= PROBLEM TO WORK ON =
For the material below, output exactly the span from the line with "Given: Click the" to the line with "Viewport: 705px width, 376px height.", including both, and nothing besides.

= INFORMATION =
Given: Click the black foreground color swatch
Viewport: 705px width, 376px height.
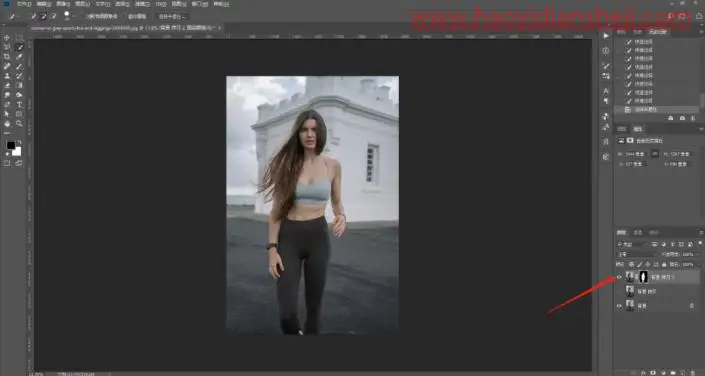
* * *
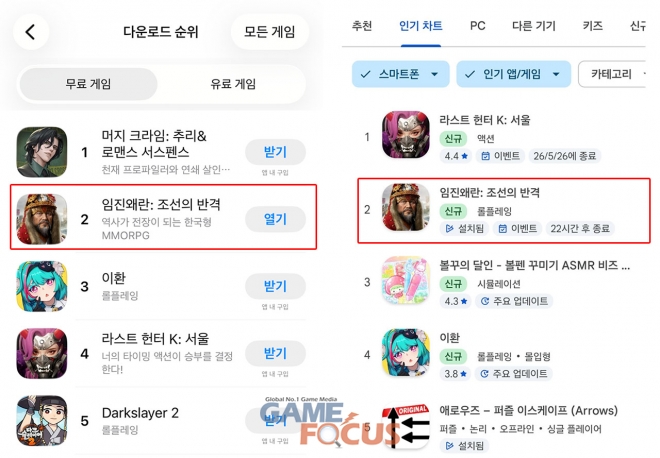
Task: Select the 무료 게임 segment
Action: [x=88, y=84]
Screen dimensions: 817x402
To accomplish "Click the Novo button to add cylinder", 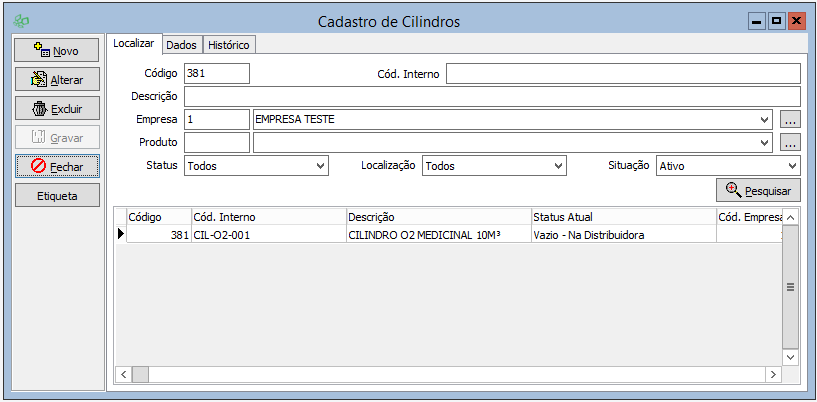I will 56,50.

= EXERCISE RESPONSE =
Given: Click the black foreground color swatch
Viewport: 705px width, 376px height.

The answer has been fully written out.